━━━━━ EXTRAIT SOURCE ━━━━━

Le festival d’Athènes et d’Epidaure porte le label « international », mais n’a pas vraiment l’audience qui y correspond. Créé en 1956, il subit dix ans après la dictature des colonels. Le retour de la démocratie sera un renouveau pour ce festival qui s’étend de juin à octobre. Mais l’aura internationale lui manque toujours et les 240 000 spectateurs sont essentiellement locaux. C’est pour la lui conférer que le nouveau ministre de la culture, Aristides Baltas, après avoir obtenu la démission de l’ancien directeur accusé d’afficher des pertes de 2,7 millions d’euros pour un budget de 5 millions, a proposé à l’artiste flamand Jan Fabre de devenir « curateur » (directeur artistique) du festival.

Son acceptation était un véritable défi puisqu’il ne disposait que de deux mois pour construire une programmation répondant à l’exigence de créativité et d’universalité. L’annonce de celle-ci a été une douche froide pour le milieu artistique grec. Jan Fabre a en effet tenté d’imposer son esthétique en ne programmant que des artistes belges pour sa première édition, en conservant une majorité de cette vague esthétique, dont ses propres pièces, pour les années à venir. Et en annonçant la création d’une académie pour les jeunes grecs et leur possibilité de participer à des workshops conduits par les créateurs belges. Cela a été ressenti comme une humiliation par les artistes locaux dont certains sont allés jusqu’à parler de « relents colonialistes nauséabonds ».

━━━━━ DONNÉES FOURNIES ━━━━━

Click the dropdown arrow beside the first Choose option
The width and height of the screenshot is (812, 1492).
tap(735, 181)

━━━━━
━━━━━ DONNÉES FOURNIES ━━━━━

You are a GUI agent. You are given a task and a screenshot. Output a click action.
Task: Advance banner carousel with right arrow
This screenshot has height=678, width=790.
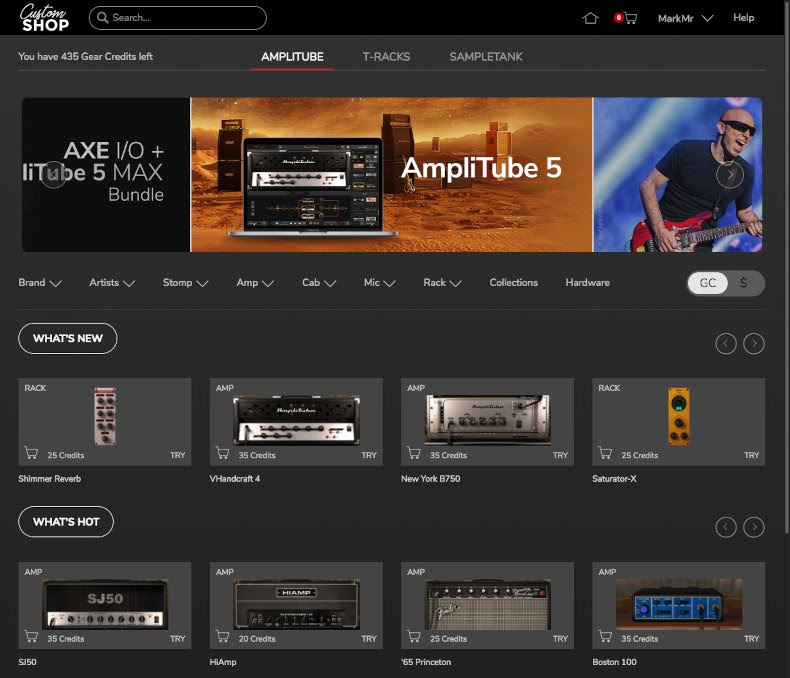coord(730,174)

━━━━━

» **CONSIGNES DE TRAVAIL**
1. Dans l'extrait sur le festival d'Athènes et d'Epidaure, de combien de temps Jan Fabre disposait-il pour construire sa programmation ?
2. Poursuivez l'extrait sur le festival d'Athènes et d'Epidaure à partir de l'endroit où il s'arrête.
Les données n'interviennent pas dans ce travail.

» **RÉSULTATS**
1. Deux mois.

2.
 

« Totalitarisme artistique ». La colère se concrétise le 1er avril à Athènes par une assemblée générale des artistes grecs au théâtre Sfendoni. Celle-ci accuse le Flamand de «véritable totalitarisme artistique » et juge « à une écrasante majorité qu’il s’agit de décisions inacceptables (…) qui vont à l’encontre de la création contemporaine grecque ». En conséquence, elle demande la démission de Jan Fabre et du ministre de la culture. L’artiste flamand, plus intéressé par son art que par les jeux politiques, s’exécute immédiatement, le ministre nomme en catastrophe le metteur en scène Vangelis Theodoropoulos.

Jan Fabre n’a pourtant pas dit son dernier mot. Dans une lettre ouverte aux Grecs, il écrit le 8 avril : « Si vous invitez un artiste multidisciplinaire à devenir le curateur d’une festival, ne vous attendez-vous pas à ce qu’il présente son univers ? » et justifie son choix dans l’urgence pour la première année en raison de ce qu’il nomme sa « méconnaissance » des productions des scènes locales. Une « méconnaissance »  partagée par tous les Européens et qui risque de ne pas s’améliorer.

 

« Les artistes grecs au chômage ». D’évidence, Jan Fabre n’a pas mesuré l’état catastrophique de l’économie grecque et ses répercussions sur « les artistes grecs au chômage depuis longtemps mis à rude épreuve » comme le lui reproche dans une lettre ouverte un milieu artistique local qui compte beaucoup sur le festival pour tout simplement vivre, grâce à une programmation qui, jusqu’à présent, affichait 90% de productions nationales. Pour les années à venir, Jan Fabre n’en proposait que 30%, voulant résolument un festival international. Le ministre a lui aussi réagi en défendant « un programme structuré sur quatre ans, qui visait non seulement à étendre le caractère international du festival mais encore à rendre internationales les créations grecques ».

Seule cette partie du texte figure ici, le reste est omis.